When I’ve tried 1" slabs under speakers it made the sound brighter and harsher, which I didn’t like (yes, this was a lazy ham-fisted attempt with just hockey puck footers). Didn’t find it worthwhile under components either, and they’re a PITA to handle at that size / weight.
However HRS has used thin slices of granite in combination with dissimilar materials (constrained layer damping) to apparent success - but that’s quite different to a singular slab of granite.
You should consider using it in conjunction with something like sheets of Herbie’s grunge buster or generic sorbothane to control the ringing. Full coverage (thin sheet) is much more effective than just footers.
I try to avoid speculative theory, but I believe the primary resonance frequency of the support is more important than the speed of propagation in the material. And this particularly true in turntables where the suspensions are tuned to different frequencies.

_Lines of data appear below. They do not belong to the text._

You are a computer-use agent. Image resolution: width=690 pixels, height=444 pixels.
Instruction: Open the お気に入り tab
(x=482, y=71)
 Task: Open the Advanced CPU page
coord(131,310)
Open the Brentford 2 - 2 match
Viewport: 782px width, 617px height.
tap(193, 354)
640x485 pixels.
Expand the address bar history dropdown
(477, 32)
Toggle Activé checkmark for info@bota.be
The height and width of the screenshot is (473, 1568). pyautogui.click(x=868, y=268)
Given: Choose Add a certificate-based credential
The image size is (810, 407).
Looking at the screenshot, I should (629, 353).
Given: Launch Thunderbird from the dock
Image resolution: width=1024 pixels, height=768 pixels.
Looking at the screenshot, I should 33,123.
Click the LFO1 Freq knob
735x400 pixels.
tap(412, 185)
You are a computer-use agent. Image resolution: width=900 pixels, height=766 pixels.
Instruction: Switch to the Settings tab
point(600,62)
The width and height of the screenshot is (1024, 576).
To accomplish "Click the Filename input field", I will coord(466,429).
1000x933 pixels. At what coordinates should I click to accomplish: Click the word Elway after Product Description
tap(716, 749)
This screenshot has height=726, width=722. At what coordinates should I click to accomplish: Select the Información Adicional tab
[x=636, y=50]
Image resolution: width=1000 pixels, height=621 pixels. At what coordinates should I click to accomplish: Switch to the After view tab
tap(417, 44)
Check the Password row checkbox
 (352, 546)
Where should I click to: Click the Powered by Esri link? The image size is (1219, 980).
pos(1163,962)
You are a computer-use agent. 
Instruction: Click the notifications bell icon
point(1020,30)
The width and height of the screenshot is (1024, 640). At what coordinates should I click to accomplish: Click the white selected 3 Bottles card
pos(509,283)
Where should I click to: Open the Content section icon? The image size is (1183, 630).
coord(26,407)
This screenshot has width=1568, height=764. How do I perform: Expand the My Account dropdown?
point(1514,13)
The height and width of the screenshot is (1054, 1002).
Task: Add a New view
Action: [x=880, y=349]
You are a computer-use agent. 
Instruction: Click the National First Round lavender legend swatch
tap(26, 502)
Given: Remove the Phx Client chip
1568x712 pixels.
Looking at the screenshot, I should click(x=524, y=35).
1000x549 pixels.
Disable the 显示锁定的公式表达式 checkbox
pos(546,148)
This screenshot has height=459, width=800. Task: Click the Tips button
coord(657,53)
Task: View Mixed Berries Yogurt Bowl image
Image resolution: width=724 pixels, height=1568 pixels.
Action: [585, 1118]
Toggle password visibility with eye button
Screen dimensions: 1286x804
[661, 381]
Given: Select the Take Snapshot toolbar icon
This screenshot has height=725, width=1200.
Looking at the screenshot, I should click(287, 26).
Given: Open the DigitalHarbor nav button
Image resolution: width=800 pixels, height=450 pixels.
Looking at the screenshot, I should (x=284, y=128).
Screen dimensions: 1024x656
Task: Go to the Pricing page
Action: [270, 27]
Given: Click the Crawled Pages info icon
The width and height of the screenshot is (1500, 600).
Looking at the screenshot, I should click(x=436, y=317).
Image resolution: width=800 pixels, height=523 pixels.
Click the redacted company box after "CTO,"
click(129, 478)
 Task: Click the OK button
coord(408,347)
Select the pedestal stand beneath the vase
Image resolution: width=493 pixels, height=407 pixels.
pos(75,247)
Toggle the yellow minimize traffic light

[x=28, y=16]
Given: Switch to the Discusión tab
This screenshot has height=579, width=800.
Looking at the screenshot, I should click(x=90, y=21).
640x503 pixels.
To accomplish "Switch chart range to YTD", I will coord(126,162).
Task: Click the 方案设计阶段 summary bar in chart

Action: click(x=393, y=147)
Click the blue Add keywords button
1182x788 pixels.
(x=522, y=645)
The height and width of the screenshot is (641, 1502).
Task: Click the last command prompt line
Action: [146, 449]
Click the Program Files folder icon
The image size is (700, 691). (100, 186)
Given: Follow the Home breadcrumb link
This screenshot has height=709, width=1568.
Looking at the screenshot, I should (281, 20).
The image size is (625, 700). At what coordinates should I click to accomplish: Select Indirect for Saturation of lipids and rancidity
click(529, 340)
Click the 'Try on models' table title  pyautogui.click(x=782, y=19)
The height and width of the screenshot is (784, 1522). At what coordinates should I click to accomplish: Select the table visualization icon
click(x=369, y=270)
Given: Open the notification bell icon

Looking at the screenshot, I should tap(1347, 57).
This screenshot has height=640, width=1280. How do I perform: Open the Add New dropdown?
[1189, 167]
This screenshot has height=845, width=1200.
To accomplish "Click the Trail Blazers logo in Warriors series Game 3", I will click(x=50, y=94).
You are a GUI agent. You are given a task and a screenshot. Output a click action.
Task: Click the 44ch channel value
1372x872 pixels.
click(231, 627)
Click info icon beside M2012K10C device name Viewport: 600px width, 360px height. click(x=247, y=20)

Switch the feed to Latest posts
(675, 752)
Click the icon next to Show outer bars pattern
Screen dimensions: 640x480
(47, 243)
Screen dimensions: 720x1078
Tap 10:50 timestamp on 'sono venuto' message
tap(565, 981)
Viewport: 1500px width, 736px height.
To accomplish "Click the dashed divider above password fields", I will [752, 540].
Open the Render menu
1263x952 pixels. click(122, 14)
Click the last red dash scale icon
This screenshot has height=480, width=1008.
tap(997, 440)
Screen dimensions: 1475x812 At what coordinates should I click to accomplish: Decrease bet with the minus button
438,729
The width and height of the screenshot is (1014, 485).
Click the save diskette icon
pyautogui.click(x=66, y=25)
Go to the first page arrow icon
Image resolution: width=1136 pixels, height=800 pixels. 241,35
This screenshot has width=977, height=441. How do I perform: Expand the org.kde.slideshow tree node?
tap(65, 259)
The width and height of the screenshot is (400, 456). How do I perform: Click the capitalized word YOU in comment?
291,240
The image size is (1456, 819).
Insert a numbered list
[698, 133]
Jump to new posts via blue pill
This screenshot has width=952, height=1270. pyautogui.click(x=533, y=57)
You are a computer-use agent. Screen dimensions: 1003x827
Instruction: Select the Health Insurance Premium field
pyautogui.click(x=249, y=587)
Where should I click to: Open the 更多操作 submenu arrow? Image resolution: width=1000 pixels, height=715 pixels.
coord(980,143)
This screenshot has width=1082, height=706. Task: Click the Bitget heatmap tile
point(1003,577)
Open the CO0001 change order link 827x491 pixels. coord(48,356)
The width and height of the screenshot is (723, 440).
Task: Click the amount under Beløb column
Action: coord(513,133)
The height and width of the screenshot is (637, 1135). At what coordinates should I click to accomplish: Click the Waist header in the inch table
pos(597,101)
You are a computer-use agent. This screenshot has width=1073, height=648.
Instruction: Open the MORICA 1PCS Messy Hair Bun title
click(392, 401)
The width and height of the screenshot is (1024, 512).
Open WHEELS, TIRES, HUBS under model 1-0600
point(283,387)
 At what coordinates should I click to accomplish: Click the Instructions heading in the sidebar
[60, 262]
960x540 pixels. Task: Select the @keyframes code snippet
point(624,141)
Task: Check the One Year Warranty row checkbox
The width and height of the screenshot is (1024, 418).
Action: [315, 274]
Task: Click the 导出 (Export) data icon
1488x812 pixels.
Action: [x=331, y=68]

This gels with my experience - the interaction between support structure (rack) and turntable suspension / plinth is going to matter a lot more than anything else, for some systems. Those on concrete slab can get away with much more here. I’ve had turntable & rack combos resonate in the audible bass range (really bad), in the subsonic "woofer flapping" range (REALLY bad - most rumble filters don’t attenuate this enough), and in the relatively safe sub-2Hz range (SOTA).